Document passage: Begin

Government urged to make cocoa consumption part of school feeding programme
Dr Samuel Amoah, the Chief Executive Officer of the Cocoa Research Institute of Ghana (CRIG), has appealed to the government to make cocoa beverages consumption part of the school feeding programme due to its health benefits.
He said research had proved that cocoa beverages consumption boosts the immune system of humans and when consumed from childhood its benefits are more immense to the human health and development in general.
He said as commitment, the CRIG School at Tafo had included the consumption of cocoa beverages to their school feeding programme and hoped it would be replicated in all schools to realize the full benefits of cocoa to the country.
Dr Amoah, who was speaking at the dialogue session of the on-going Eastern Regional Policy Fair in Koforidua, said that move would not only be beneficial to the health of Ghanaians but also ensure that “we processed and consumed our own cocoa to reduce exports of raw cocoa beans”.
He said currently Ghana processed only 30 percent of the total cocoa production of one-million ton due to local consumption whiles the 70 percent were exported to Europe where it was processed and imported to us at high prices.
Dr Amoah said CRIG had researched so much into cocoa and had come out with a new hybrid seedling, which was resistant to the swollen shoot disease.
He said CRIG had also come out with a new type of cocoa production known as the organic cocoa which were chemicals-free and that attracted an additional 35 percent premium on its price on the world market.
Dr Amoah said the demand of that type of cocoa on the world market was so huge that CRIG had acquired land at Suhum and engaged 4,000 farmers to work on it for the organic cocoa and last year, Ghana was able to export 60 tons.

Document passage: End
Source material: Begin

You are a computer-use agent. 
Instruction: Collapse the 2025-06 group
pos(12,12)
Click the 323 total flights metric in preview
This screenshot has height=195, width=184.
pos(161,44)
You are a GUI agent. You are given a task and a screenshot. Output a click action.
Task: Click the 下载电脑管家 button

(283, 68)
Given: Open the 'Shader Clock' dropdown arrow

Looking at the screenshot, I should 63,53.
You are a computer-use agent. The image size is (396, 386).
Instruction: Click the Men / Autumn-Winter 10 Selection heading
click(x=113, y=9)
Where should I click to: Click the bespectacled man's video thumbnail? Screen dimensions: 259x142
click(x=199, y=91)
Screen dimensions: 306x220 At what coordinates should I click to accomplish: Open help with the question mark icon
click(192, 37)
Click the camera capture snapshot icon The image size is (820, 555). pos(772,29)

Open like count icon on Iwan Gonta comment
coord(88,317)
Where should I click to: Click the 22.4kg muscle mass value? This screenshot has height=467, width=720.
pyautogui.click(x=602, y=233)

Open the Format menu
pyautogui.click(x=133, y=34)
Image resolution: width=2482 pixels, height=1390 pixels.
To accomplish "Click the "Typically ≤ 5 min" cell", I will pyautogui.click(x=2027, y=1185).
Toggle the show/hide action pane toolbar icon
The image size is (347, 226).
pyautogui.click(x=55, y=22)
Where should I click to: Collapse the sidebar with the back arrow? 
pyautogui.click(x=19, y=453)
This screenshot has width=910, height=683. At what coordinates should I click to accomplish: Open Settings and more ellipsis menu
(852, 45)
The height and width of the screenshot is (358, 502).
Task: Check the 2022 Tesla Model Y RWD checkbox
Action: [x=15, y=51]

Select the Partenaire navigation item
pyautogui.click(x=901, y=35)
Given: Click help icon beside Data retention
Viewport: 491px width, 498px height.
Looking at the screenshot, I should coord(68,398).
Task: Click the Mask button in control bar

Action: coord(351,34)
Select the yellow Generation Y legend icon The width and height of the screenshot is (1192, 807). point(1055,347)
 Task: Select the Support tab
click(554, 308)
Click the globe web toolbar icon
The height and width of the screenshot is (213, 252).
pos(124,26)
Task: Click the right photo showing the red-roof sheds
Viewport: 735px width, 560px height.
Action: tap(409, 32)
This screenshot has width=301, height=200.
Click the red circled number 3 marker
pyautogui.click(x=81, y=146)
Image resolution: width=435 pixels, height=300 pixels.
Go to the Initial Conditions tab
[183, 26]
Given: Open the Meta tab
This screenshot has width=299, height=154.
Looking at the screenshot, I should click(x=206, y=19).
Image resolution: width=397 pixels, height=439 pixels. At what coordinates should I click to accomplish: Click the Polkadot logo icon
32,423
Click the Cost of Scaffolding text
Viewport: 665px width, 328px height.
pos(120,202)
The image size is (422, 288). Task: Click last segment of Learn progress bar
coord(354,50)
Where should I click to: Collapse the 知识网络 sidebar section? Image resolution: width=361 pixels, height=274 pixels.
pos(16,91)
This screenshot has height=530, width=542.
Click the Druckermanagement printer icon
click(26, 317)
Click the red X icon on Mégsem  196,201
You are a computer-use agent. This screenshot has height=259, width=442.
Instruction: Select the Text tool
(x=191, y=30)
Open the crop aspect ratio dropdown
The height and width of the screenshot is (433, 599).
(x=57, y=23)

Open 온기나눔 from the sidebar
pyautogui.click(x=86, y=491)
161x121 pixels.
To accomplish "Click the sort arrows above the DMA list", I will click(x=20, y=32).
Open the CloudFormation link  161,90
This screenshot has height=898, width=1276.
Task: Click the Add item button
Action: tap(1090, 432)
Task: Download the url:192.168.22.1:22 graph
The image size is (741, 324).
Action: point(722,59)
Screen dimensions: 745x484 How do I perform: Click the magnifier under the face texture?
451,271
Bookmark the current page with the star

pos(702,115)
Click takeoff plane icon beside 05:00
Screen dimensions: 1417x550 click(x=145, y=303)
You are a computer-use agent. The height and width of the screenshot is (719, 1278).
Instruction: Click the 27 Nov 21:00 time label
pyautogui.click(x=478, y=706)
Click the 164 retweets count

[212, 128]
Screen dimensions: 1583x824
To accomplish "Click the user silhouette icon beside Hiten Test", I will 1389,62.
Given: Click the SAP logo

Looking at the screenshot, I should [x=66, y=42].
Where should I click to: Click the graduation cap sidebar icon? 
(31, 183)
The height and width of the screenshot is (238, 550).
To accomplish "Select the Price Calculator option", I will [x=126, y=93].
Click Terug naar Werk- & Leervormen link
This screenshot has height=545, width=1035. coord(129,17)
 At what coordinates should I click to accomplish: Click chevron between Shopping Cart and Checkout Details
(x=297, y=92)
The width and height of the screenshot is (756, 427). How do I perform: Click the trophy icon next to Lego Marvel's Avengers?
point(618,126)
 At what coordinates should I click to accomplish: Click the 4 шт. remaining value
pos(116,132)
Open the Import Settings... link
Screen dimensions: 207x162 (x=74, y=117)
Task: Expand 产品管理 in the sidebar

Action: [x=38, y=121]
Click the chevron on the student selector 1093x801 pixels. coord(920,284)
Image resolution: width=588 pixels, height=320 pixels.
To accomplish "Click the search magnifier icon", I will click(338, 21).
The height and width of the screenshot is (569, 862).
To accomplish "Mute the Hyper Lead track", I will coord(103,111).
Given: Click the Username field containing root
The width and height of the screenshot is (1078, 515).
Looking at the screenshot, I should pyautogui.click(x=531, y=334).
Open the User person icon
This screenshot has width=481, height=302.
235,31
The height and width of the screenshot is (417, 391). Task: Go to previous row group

Source material: End

Parts of the exercise =>
1. From the article on cocoa in school feeding, pull out the passage starting with "He said CRIG" and going on through "export 60 tons.".
2. According to the article on cocoa in school feeding, what price premium does organic cocoa attract on the world market?
3. Carry on writing the article on cocoa in school feeding, starting after its last sentence.

Answers to the tasks =>
1.
He said CRIG had also come out with a new type of cocoa production known as the organic cocoa which were chemicals-free and that attracted an additional 35 percent premium on its price on the world market.
Dr Amoah said the demand of that type of cocoa on the world market was so huge that CRIG had acquired land at Suhum and engaged 4,000 farmers to work on it for the organic cocoa and last year, Ghana was able to export 60 tons.

2. An additional 35 percent premium.

3.
The Regional Director of the Ministry of Food and Agriculture (MOFA), Mr Godwin Ocloo, who made a presentation on “Food Security in the Region, Potentials and Threats” mentioned inadequate commodity storage facilities, especially the physical market centres and low level of mechanization in production and processing as some of the identified threats.
He said agriculture in the region was dominated by small- scale holders with average farm size of 0.6 hectares and low use of modern technologies were factors that contribute to threat of food security.
Mr Ocloo said the region had enough food and many interventions such as fertilizer subsidy program, agricultural extension activities, Youth in Agricultural Program (YIAP) and the National Food Buffer Stock Company initiative to address post harvest losses to guarantee food not only in the region but the nation on the whole.
The Mamfehene, Nana Ansah Sasraku, who chaired the function, said food security was an important mark in the assessment of any nation’s economic development.